Assigned task:
Whenever the string "Select" appears in a line below, please copy the line out.

Data items
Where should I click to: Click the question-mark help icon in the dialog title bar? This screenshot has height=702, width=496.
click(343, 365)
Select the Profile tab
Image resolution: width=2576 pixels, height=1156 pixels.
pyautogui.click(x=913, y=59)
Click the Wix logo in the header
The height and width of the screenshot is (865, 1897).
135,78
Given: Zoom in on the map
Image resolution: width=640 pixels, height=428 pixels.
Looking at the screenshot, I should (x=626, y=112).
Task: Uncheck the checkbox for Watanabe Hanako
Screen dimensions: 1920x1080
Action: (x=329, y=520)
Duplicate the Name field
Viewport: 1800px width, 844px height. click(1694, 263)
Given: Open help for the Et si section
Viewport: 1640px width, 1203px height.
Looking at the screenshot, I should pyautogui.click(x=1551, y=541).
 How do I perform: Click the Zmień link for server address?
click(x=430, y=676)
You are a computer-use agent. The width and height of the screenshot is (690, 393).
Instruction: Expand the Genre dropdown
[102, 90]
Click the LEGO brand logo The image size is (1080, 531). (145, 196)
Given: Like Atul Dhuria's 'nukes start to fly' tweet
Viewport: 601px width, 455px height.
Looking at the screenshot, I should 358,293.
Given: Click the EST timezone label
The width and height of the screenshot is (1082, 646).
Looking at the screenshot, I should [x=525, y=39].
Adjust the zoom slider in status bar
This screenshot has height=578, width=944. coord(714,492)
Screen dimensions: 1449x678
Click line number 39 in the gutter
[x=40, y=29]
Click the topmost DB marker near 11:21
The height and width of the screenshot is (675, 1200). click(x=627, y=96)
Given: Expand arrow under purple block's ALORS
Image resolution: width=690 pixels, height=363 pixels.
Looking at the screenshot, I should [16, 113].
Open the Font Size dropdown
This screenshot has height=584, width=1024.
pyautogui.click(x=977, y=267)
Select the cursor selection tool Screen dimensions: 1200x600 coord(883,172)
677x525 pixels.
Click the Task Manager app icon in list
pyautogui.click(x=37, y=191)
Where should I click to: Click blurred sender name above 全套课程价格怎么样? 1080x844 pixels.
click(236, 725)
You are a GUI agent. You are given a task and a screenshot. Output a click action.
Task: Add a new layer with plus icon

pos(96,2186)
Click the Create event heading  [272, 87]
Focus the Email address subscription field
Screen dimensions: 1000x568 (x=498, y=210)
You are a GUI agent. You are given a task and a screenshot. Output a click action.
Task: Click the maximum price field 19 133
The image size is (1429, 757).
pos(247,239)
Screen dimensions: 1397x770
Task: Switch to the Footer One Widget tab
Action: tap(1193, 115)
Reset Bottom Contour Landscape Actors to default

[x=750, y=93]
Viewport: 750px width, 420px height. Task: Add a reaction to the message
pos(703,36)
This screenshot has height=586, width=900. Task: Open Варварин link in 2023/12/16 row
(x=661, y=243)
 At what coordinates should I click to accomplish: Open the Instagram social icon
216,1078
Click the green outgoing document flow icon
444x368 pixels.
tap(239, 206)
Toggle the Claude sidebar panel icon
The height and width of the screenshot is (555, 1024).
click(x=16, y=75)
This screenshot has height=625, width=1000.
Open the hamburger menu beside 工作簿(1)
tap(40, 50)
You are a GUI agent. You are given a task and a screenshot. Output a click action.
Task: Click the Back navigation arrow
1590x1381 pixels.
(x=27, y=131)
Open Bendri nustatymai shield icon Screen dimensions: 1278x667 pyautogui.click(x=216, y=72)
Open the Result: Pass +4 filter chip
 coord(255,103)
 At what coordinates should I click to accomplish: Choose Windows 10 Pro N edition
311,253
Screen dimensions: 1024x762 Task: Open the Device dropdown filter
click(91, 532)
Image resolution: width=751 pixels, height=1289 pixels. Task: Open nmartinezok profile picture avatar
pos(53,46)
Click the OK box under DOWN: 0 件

Your response:
Select the Profile tab
Select the cursor selection tool Screen dimensions: 1200x600 coord(883,172)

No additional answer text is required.